To continue investigating these polymicrobial communities, she recently received a five-year, $3.75 million grant from the National Institute of Diabetes and Digestive and Kidney Diseases, part of the National Institutes of Health. Her project is titled “Impact of Polymicrobial Interactions and Within-Host Adaptation on CAUTI Pathogenesis.”  

CAUTIs are among the most common health care-associated infections worldwide and can be both debilitating and deadly. The indwelling catheter acts as a scaffold for growing bacterial biofilms, or communities of bacteria that stick to a surface, bolstering antibiotic resistance. Even when antibiotics can clear the bugs, Armbruster says, bacterial reservoirs quickly repopulate the pathogens.

Curiously, Armbruster and her colleagues observed that similar bacteria appear in catheterized urine — whether or not an infection is present. So why do some individuals harboring pathogens remain stable and asymptomatic while others develop debilitating infections?

To find out, she and her team are focusing on the three most common and persistent pathogenic colonizers of the catheterized urinary tract — E. faecalis, P. mirabilis, and E. coli — to understand how these microbes’ interactions affect biofilm formation and antibiotic resistance.

Microbes and pathogens within the urinary tract are co-dependent. Depending on their nutrient intake, Armbruster explains, they secrete different amino acids that other bacteria in turn consume.

Armbruster and her team, including postdoctoral fellow Benjamin C. Hunt, PhD, will continue exploring how these microbes’ metabolic interactivity can affect virulence factors and formation of biofilms using an external model that mimics the human urinary tract.

The researchers will use a multiomics approach, which combines biological data — like genes, proteins and metabolites — to investigate how different combinations of the three target species could affect catheter colonization. A mouse model of CAUTI will be used to further study how different combinations affect pathogenesis.

Armbruster will also investigate how the target bacteria “cooperate,” work that’s been the focus of doctoral student Steven Taddei. When E. coli, for example, first populate the urinary tract, they appear to set up an environment conducive to other microbes coming in and forming more robust biofilms.

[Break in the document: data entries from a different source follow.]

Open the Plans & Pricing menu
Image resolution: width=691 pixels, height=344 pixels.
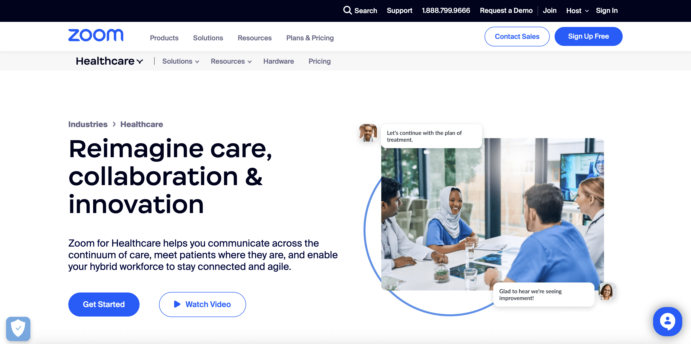coord(310,38)
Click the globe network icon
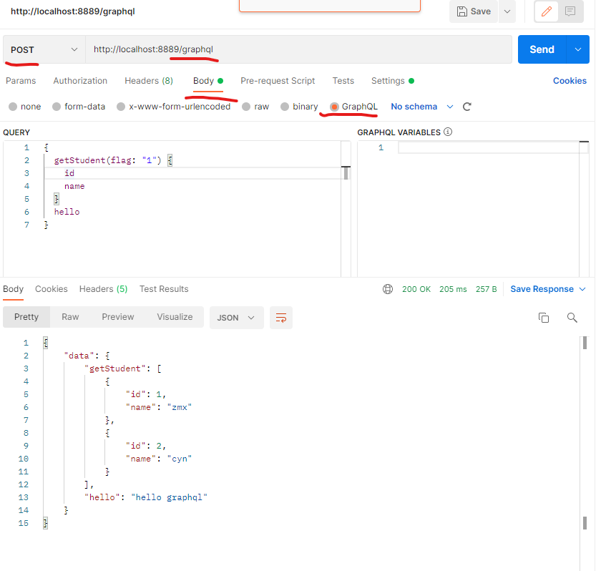Screen dimensions: 606x571 [388, 289]
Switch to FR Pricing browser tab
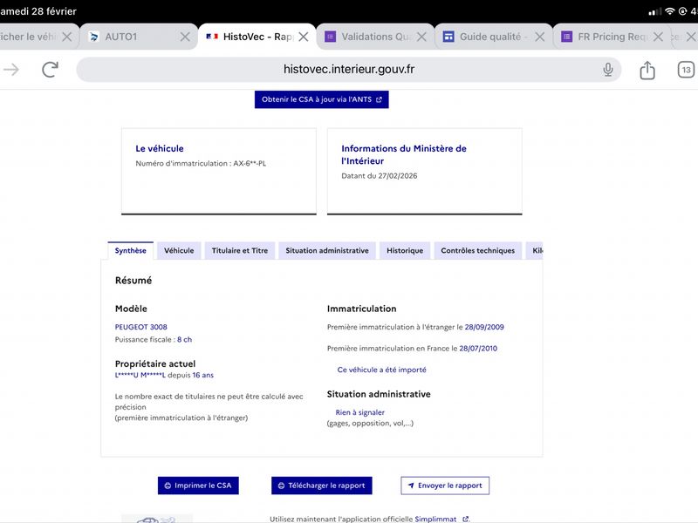 [611, 37]
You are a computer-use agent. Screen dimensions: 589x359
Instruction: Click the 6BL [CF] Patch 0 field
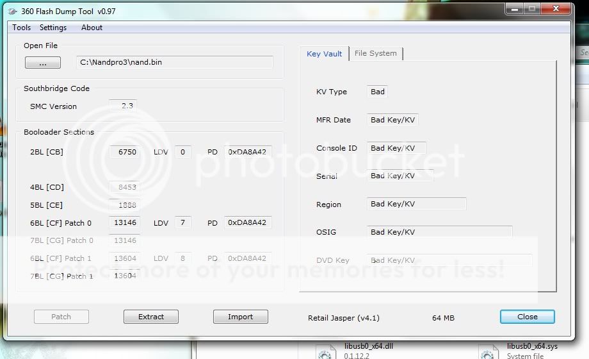point(124,223)
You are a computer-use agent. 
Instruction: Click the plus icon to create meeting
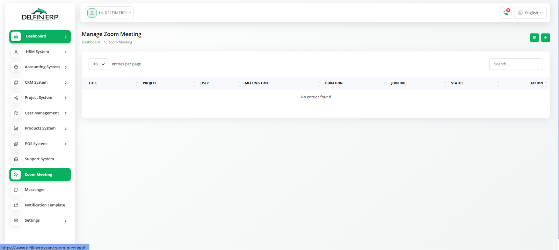545,37

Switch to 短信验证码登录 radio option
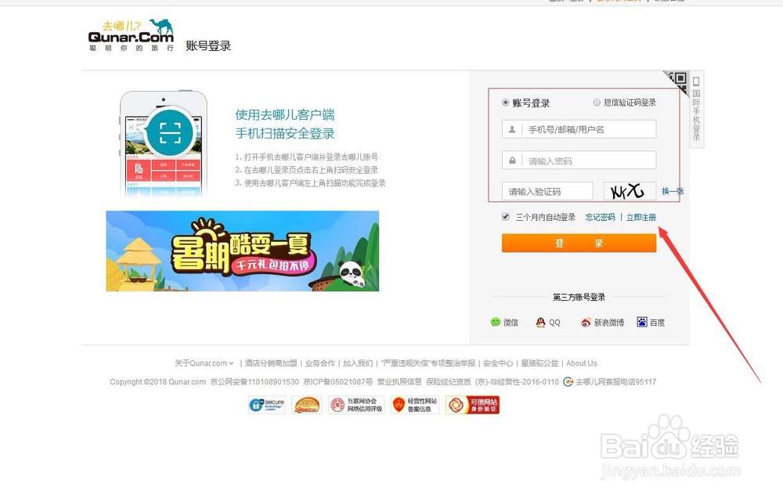(x=596, y=102)
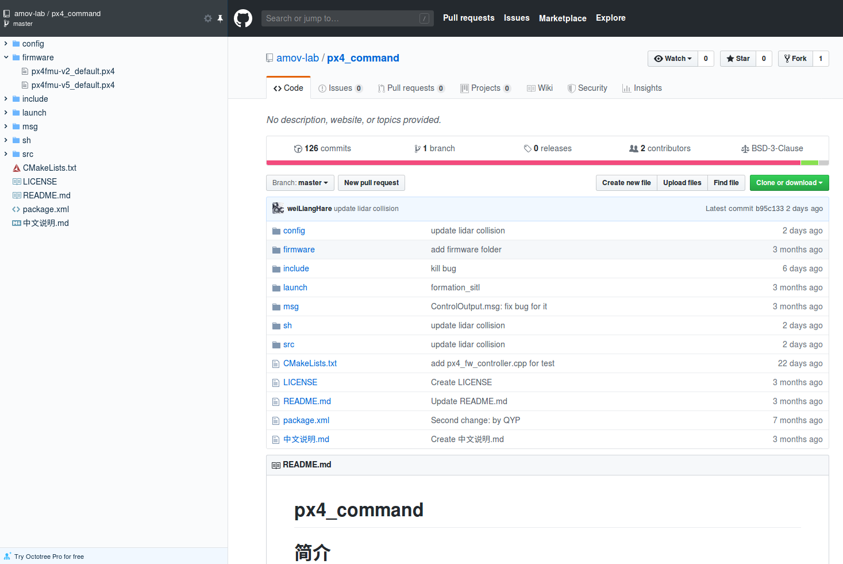Expand the include folder in sidebar
This screenshot has height=564, width=843.
coord(6,99)
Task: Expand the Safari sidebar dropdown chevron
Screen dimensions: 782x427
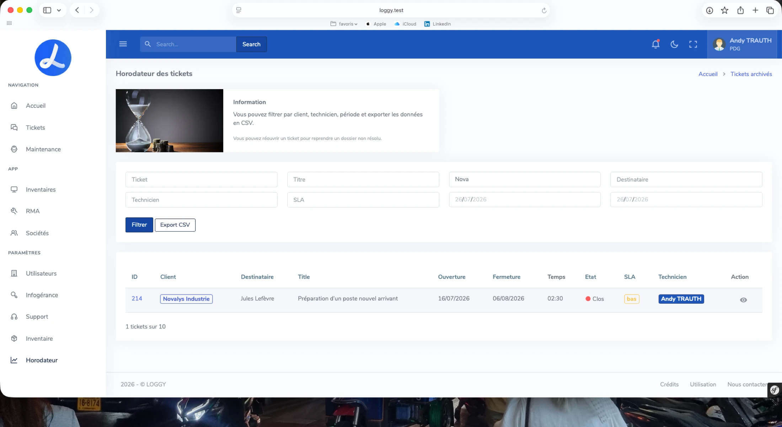Action: click(59, 10)
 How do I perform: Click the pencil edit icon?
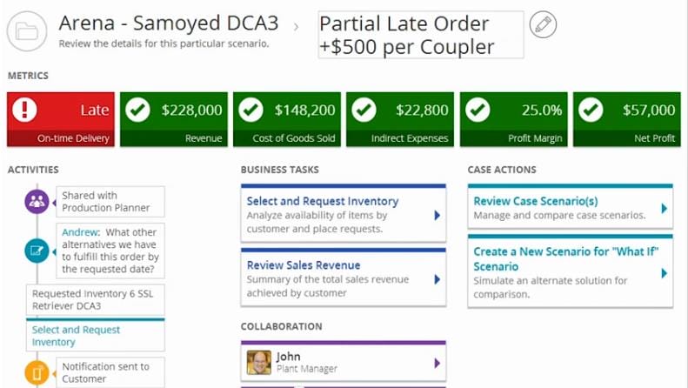(543, 24)
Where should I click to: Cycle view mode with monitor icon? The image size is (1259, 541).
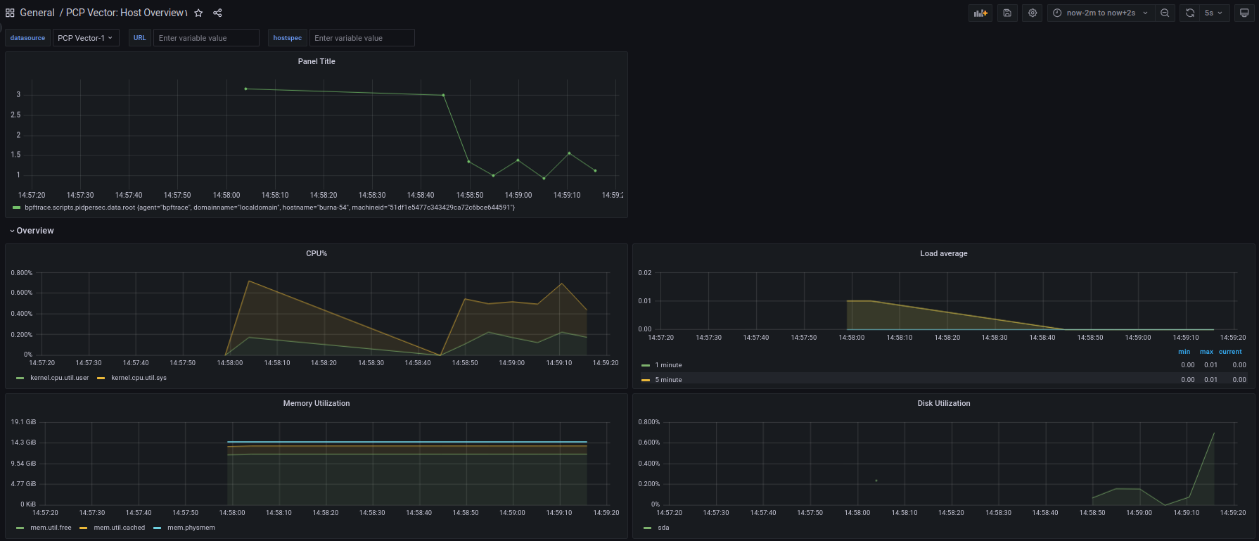[x=1244, y=13]
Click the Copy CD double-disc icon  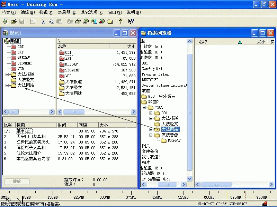coord(77,21)
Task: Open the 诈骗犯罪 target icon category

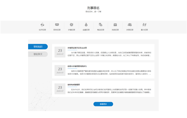Action: point(72,25)
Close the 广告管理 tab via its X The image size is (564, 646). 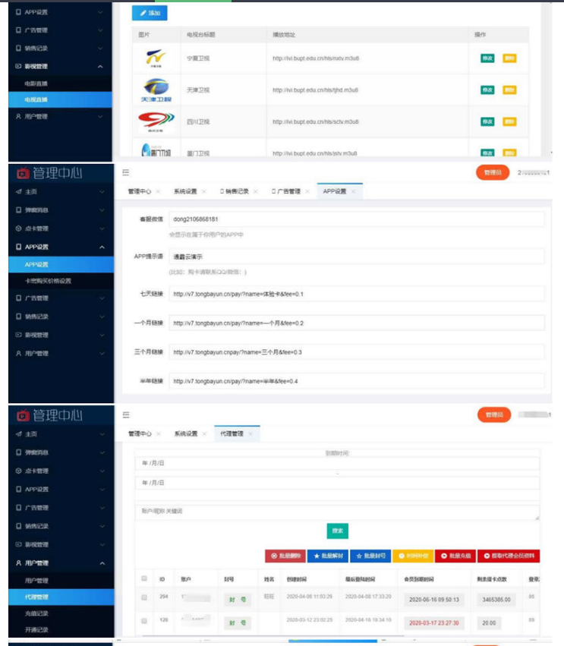[x=308, y=191]
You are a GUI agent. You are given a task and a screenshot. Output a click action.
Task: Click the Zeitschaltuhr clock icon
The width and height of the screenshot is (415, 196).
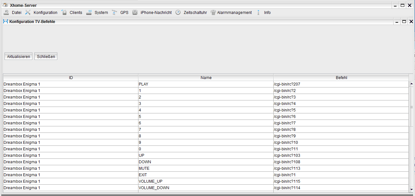[178, 12]
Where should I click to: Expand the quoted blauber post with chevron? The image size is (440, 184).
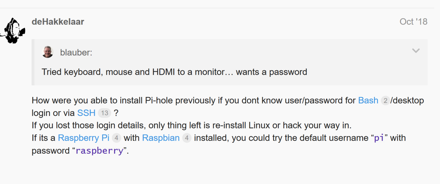[x=416, y=51]
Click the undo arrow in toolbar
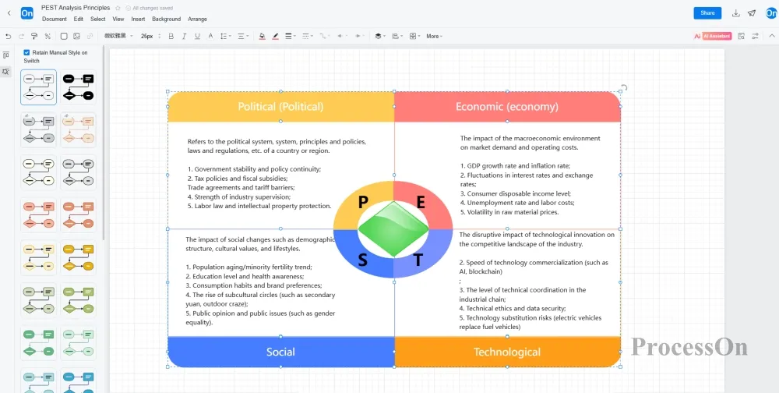The width and height of the screenshot is (779, 393). click(x=9, y=36)
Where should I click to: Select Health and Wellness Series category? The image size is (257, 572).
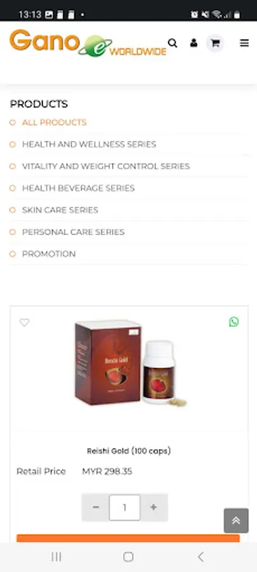[x=89, y=144]
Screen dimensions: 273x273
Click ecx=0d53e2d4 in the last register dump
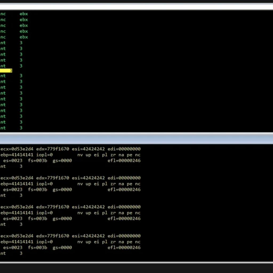[17, 236]
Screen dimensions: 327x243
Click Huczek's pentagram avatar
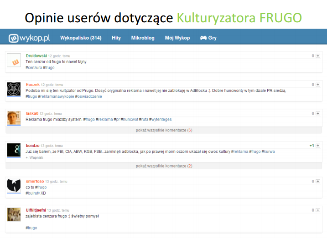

“We know when all three species are together, they make a much more robust biofilm than when alone,” Armbruster says.

If the researchers identify metabolic signaling that increases virulence, it could be possible to design treatments (like a locally applied catheter wash, as opposed to antibiotics) that interrupt this process. 

Populations of pathogens living in the urinary tract for weeks on end are not static — they divide and divide, amassing a host of genetic changes. These mutations can make the bacteria more pathogenic or, conversely, less.

Building on work by doctoral student Namrata Deka, Armbruster and her colleagues will track and investigate genotypic and phenotypic changes across the three bacterial species from urine specimens with persistent colonization.

“There are lots of variables we need to look at,” Armbruster says. “Where are these mutations occurring? Are there commonalities between isolates from different patients? And what’s driving differences and pathogenic potential?”

By studying these genetic changes, it could be possible to determine and then knock out genes and pathways bolstering pathogenicity, Armbruster says.   

Armbruster began studying bacterial communication and biofilms as a doctoral student, focusing on middle ear infections in children. She shifted her research to catheter biofilms as a postdoc, an understudied issue affecting underserved and older populations.

“I wanted my work to be meaningful for patients. I really wanted to be anchored in some sort of human problem where I could see a potential translation,” she says

Seeking to understand polymicrobial communities is a “tricky problem,” Armbruster says. “But I like a puzzle.” And she’s hardly without help. Armbruster credits the students and researchers in her lab with developing the ideas needed to continue investigating.

“This grant would not have happened without them. They all brought interesting new ideas that ultimately pulled this all together.”